── Data provided
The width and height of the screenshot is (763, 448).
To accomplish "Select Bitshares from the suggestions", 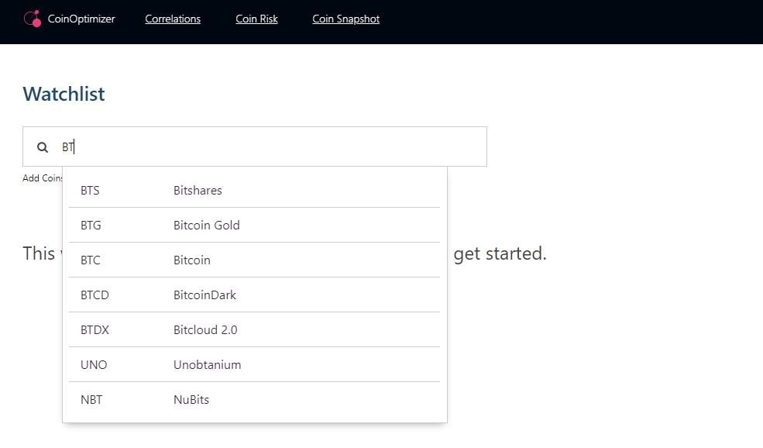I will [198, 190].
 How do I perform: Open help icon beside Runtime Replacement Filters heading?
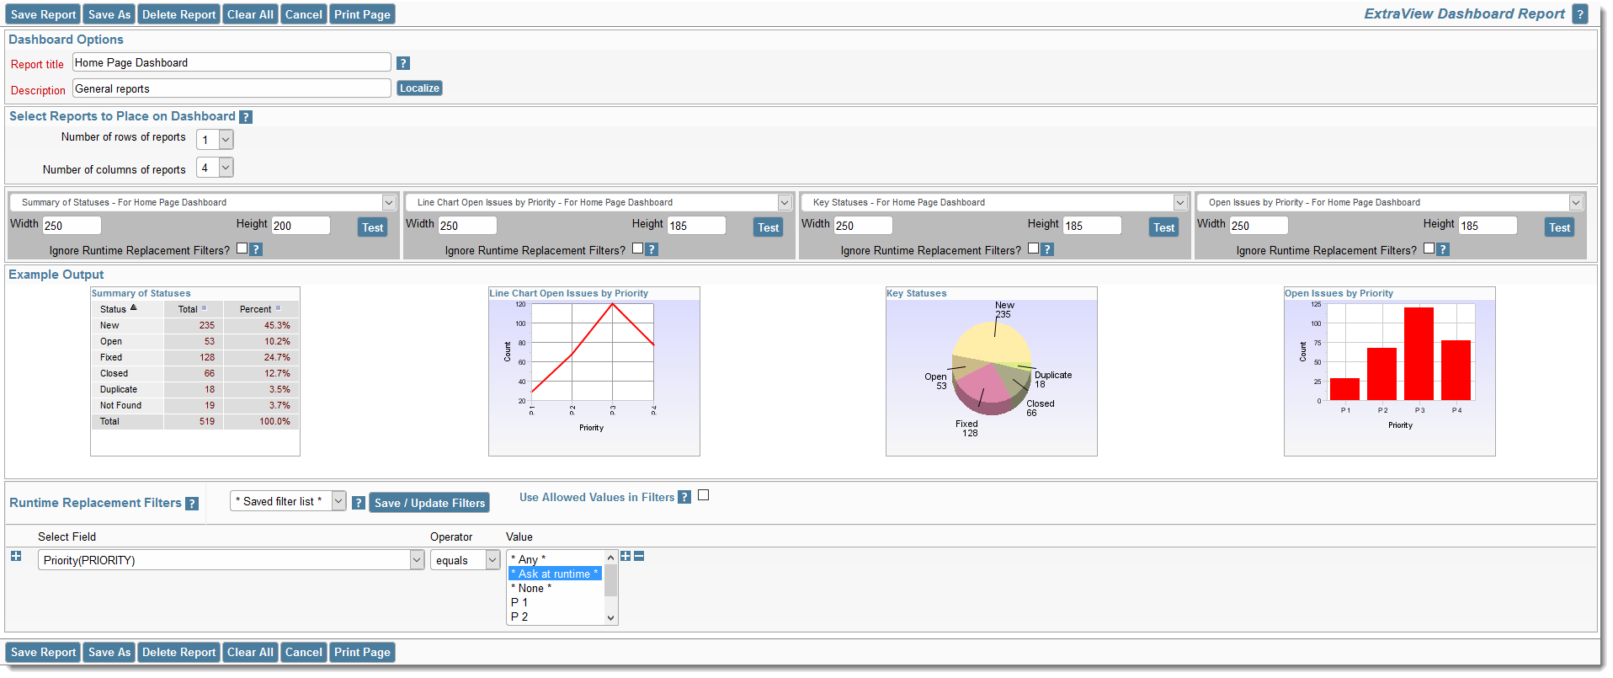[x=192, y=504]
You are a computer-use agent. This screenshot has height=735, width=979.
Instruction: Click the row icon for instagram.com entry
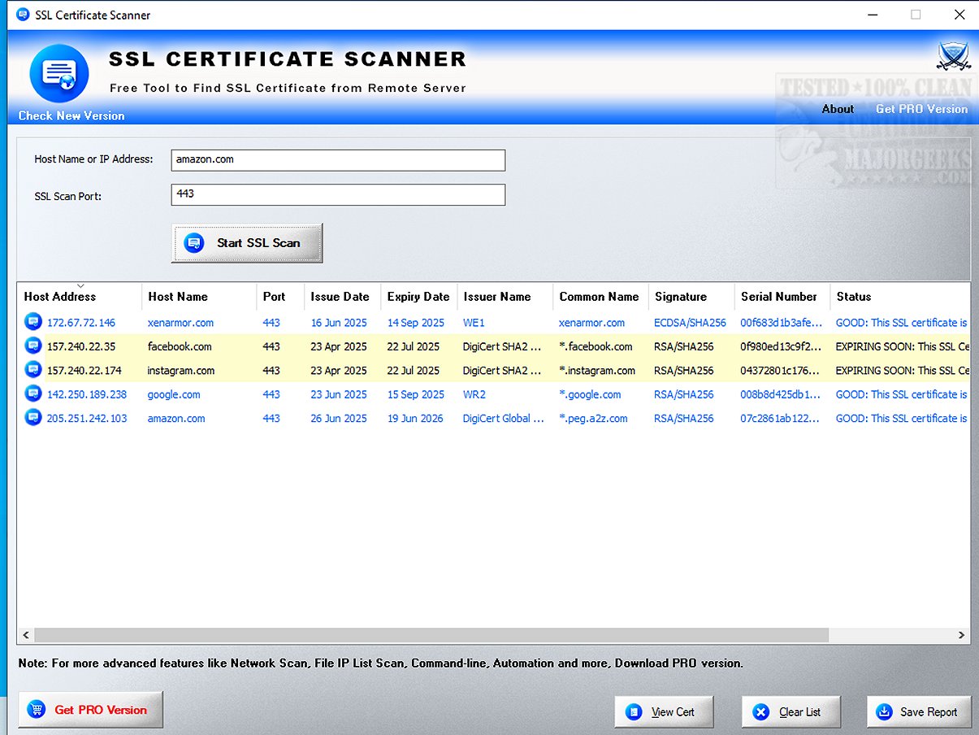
────
### Given task:
Scale everything from the line containing "How do I perform: Open" down to the end of the entries, requests included. Multiply each coordinate in the answers by 0.4 and round to a whole number (halves up), leave all other numbers as they are, and omit the pictures.

### Expected answer:
 How do I perform: Open help icon beside Runtime Replacement Filters heading?
[x=77, y=202]
You are a computer-use agent. This screenshot has height=735, width=979.
Instruction: Click the row icon for instagram.com entry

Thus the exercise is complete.